- The CDC states that the federal government is helping to combat this opioid crisis by:
- Providing educational training and resources to health care providers by developing prescribing guidelines for chronic pain and supporting the use of prescription drug monitoring programs.
- Increasing access to substance abuse treatment services through the Affordable Care Act.
- Expanding use of Medication-Assisted Treatment (MAT).
- Supporting the development and distribution of the life-saving drug naloxone to reduce prescription opioid painkiller and heroin overdose deaths.
- Supporting the research, development, and approval of pain medications that are less prone to abuse.
- Improving surveillance to better track trends, identify communities at risk, and target prevention strategies.
What else can be done?
While efforts are being made at the state and federal level to educate medical professionals on the opioid crisis and establish prescribing guidelines and treatment protocols, patient education and monitoring should receive equal attention.
To incentivize physicians:
1. CE credits should be offered for mandatory participation in opioid education programs.
2. Nurse practitioners should be responsible for patient education, adding billable hours to the practice.
3. Prescriptions should be limited to a 3 day supply with a follow up appointment to assess current status if the patient is requesting a prescription refill.
To empower patients to make the best personal health care decisions:
1. If accepting an opioid prescription to treat pain, patients should be required to receive opioid education by a nurse practitioner regarding the risk factors for addiction.
2. Patient education should include a review of personal and family history of addiction, mental health disorders, and any other risk factors that may exist.
3. Patients should be given all options for pain management including alternative therapeutic options.
And while Narcan is helping to save lives in NJ and across the US, it is not in the hands of all paramedics. Until this epidemic is under control, every police officer, EMT and paramedic should be required to carry Narcan, so more lives have a chance of being saved. Unfortunately, this was not the case for Nicholas, as the paramedics arrived empty handed, unable to reverse the effects of his overdose.

- [SUPPLIED ENTRIES]:

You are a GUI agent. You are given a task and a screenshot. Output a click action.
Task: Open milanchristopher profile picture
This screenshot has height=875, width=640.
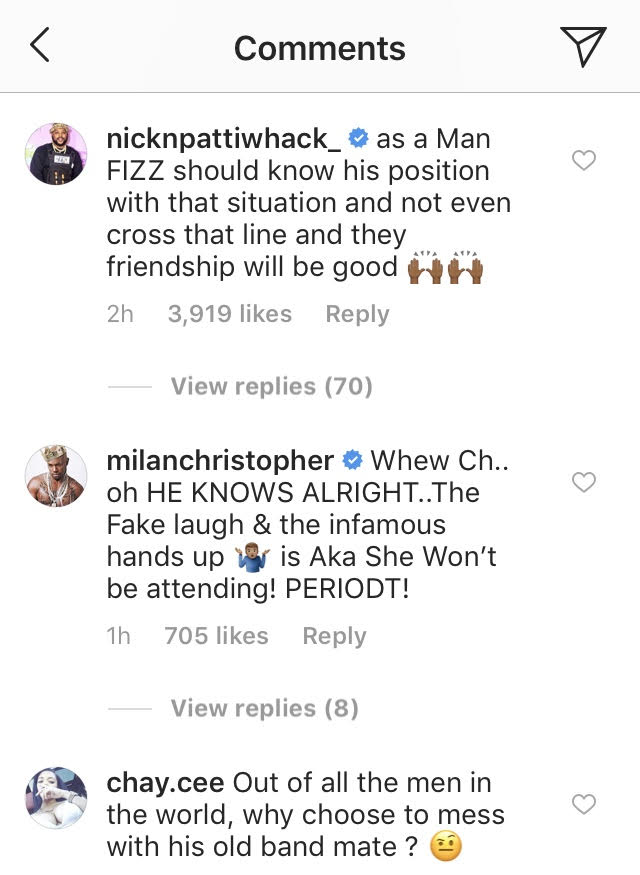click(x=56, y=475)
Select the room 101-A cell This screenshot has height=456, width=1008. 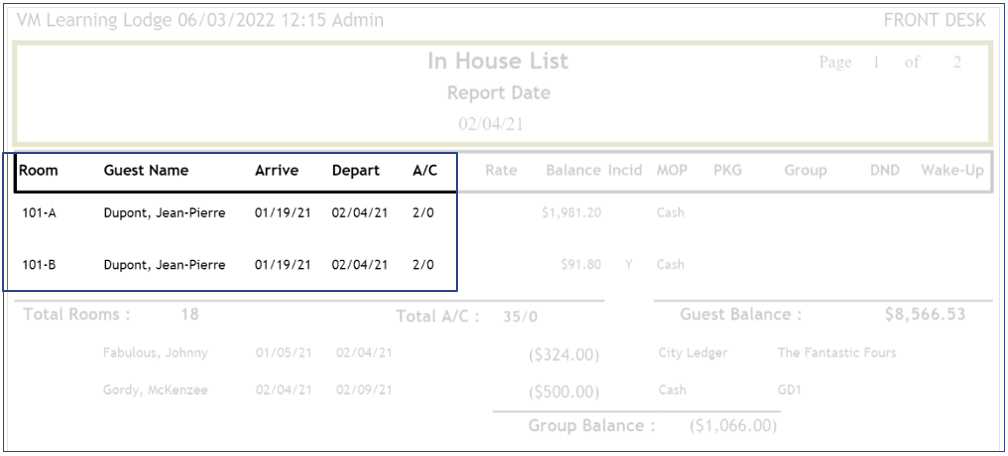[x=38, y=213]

- [TASKS AND EXERCISES]:
[1] In the text on the opioid crisis, what supply limit does it propose for prescriptions?
[2] Quote the opioid crisis text between "- The CDC states" and "can be done?", inclusive.

- [SOLUTIONS TO THE TASKS]:
[1] A 3 day supply

[2]
- The CDC states that the federal government is helping to combat this opioid crisis by:
- Providing educational training and resources to health care providers by developing prescribing guidelines for chronic pain and supporting the use of prescription drug monitoring programs.
- Increasing access to substance abuse treatment services through the Affordable Care Act.
- Expanding use of Medication-Assisted Treatment (MAT).
- Supporting the development and distribution of the life-saving drug naloxone to reduce prescription opioid painkiller and heroin overdose deaths.
- Supporting the research, development, and approval of pain medications that are less prone to abuse.
- Improving surveillance to better track trends, identify communities at risk, and target prevention strategies.
What else can be done?